Aggiunge che erroneamente é stato asserito che le lesioni siano punite meno severamente del furto.

Né sarebbe compromesso, secondo l'Avvocatura, il fine rieducativo della pena, in quanto le denunziate disposizioni, pur nel loro rigore, consentono al giudice di adeguare la sanzione alla gravità del fatto ed alla personalità del colpevole e, se rettamente applicate, rendono possibile il riadattamento del reo alla vita sociale.  

                                                                         Considerato in diritto        

1. - Il presente giudizio di legittimità costituzionale ha per oggetto gli artt. 624 e 625 del codice penale, nella parte relativa ai massimi edittali della pena rispettivamente comminata, in riferimento agli artt. 3 e 27 della Costituzione.

2. - L'art. 3 della Costituzione non é violato.

É ben vero che la severità delle pene previste dal codice vigente per il furto - specie con aggravanti speciali: articolo 625 - é vivacemente criticata in dottrina, ma la questione esula da un qualsivoglia riscontro di costituzionalità, poiché attiene a scelte di politica legislativa, sottratte al sindacato di questa Corte.

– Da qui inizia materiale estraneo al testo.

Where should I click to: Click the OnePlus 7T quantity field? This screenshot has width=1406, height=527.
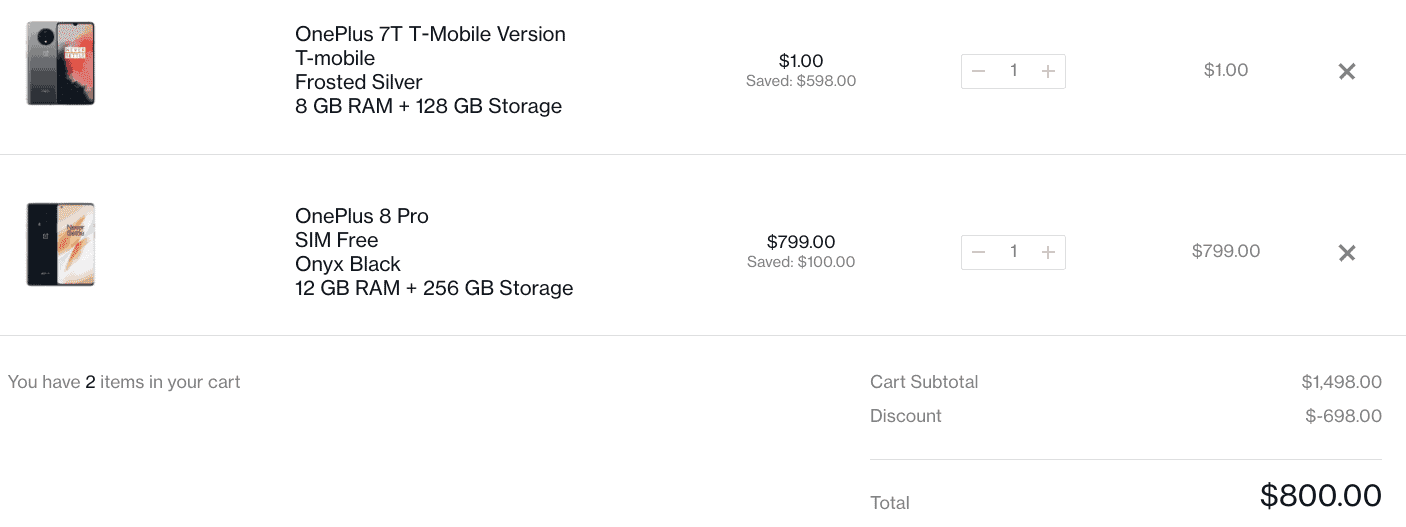(x=1013, y=71)
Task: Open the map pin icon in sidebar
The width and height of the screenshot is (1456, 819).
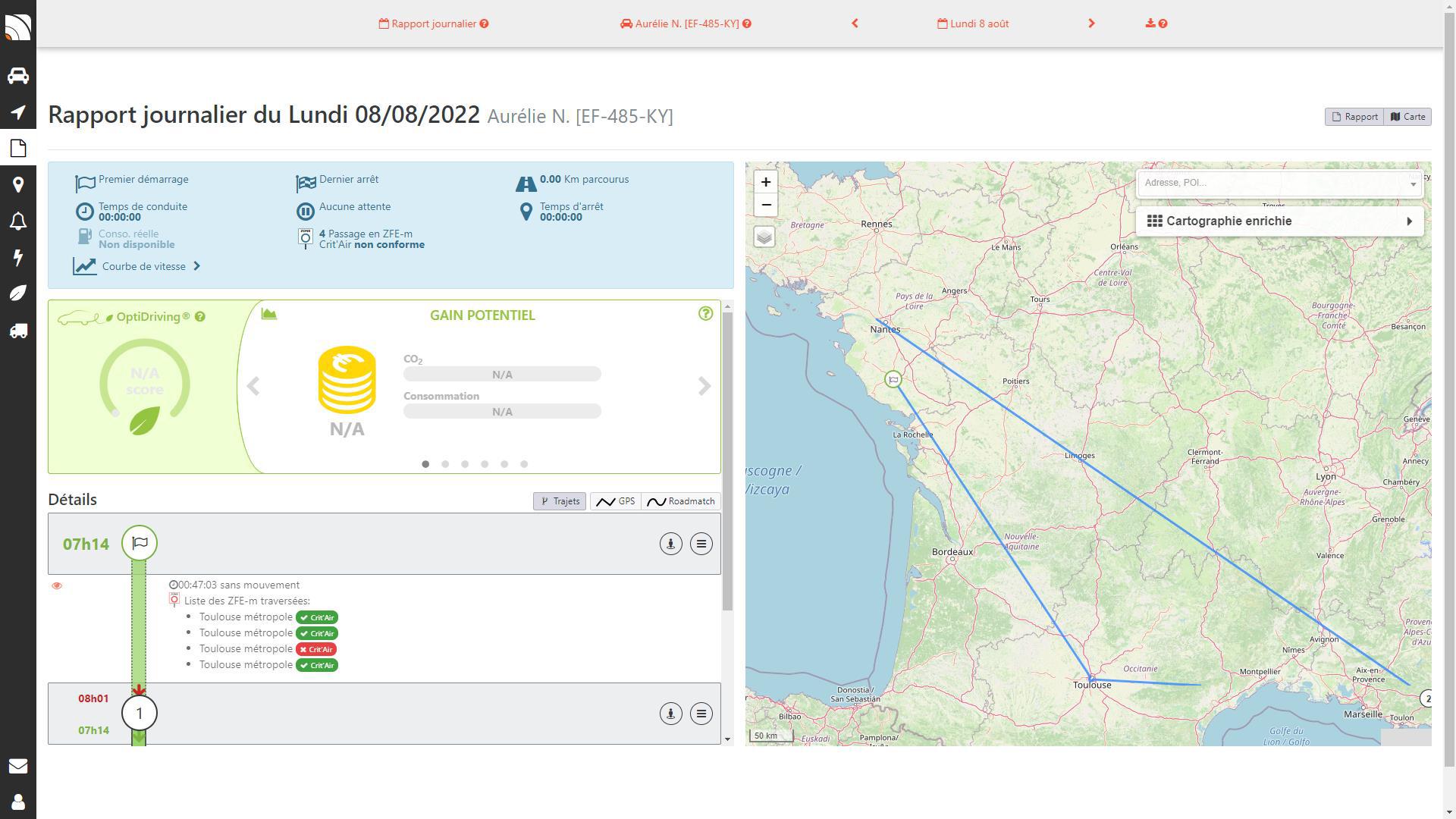Action: tap(18, 184)
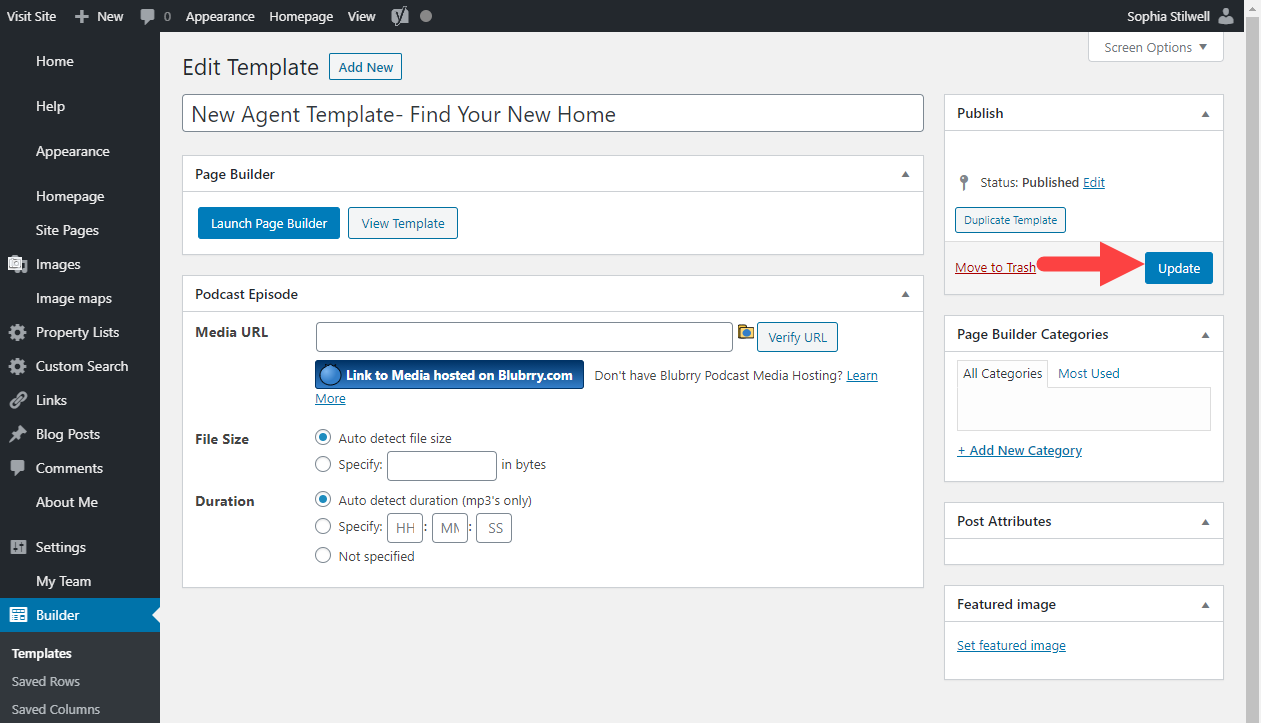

Pur se tali scelte, operate in altro clima storico e sociale, apparissero non più attuali rispetto alle conseguenze sanzionatorie delle violazioni di altri beni, la cui protezione assurge - a differenza di quella della proprietà - a diritto presidiato come primario e fondamentale della Costituzione, ciò postulerebbe e solleciterebbe l'intervento del legislatore (il quale, per vero, nei vari progetti di riforma, che si sono succeduti in questo dopoguerra, ha prestato al problema la sua attenzione).

3. - Essendo rimessa alla valutazione discrezionale del legislatore la determinazione della pena edittale (e a quella del giudice la irrogazione in concreto), sfugge al controllo di legittimità l'indagine sulla sua efficacia rieducativa. Né questa potrebbe, comunque, essere presa in considerazione rispetto a singoli reati o gruppi di reati, anziché rispetto al soggetto attivo della violazione.

Del resto, l'efficacia rieducativa, indicata come finalità ultima (e non unica) della pena dall'art. 27, terzo comma, della Costituzione, non dipende solo dalla durata di essa, bensì, soprattutto, dal suo regime di esecuzione, per cui é pressante l'esigenza di ammodernamento del regolamento penitenziario: senza dire che soccorre l'istituto della liberazione condizionale (art. 176 cod. pen., modificato dall'art. 2 della legge 25 novembre 1962, n. 1634, e, per i minorenni, dall'art. 21 del r.d.l. 20 luglio 1934, n. 1404), e più dovrebbe soccorrere l'auspicata più ampia applicazione dell'istituto.

Non é, dunque, violato neppure l'art. 27 della Costituzione.  

PER QUESTI MOTIVI

LA CORTE COSTITUZIONALE 

dichiara non fondata la questione di legittimità costituzionale degli artt. 624 e 625 del codice penale, nella parte relativa ai massimi edittali di pena, sollevata, dall'ordinanza citata in epigrafe, in riferimento agli artt. 3 e 27 della Costituzione.  

Così deciso in Roma, nella sede della Corte costituzionale, Palazzo della Consulta, l'11 febbraio 1971.

Giuseppe BRANCA - Michele FRAGALI - Costantino MORTATI - Giuseppe CHIARELLI - Giuseppe VERZÌ - Francesco Paolo BONIFACIO - Luigi OGGIONI - Angelo DE MARCO - Ercole ROCCHETTI - Enzo CAPALOZZA - Vincenzo Michele TRIMARCHI - Vezio CRISAFULLI - Nicola REALE - Paolo ROSSI

 

Depositata in cancelleria il 17 febbraio 1971.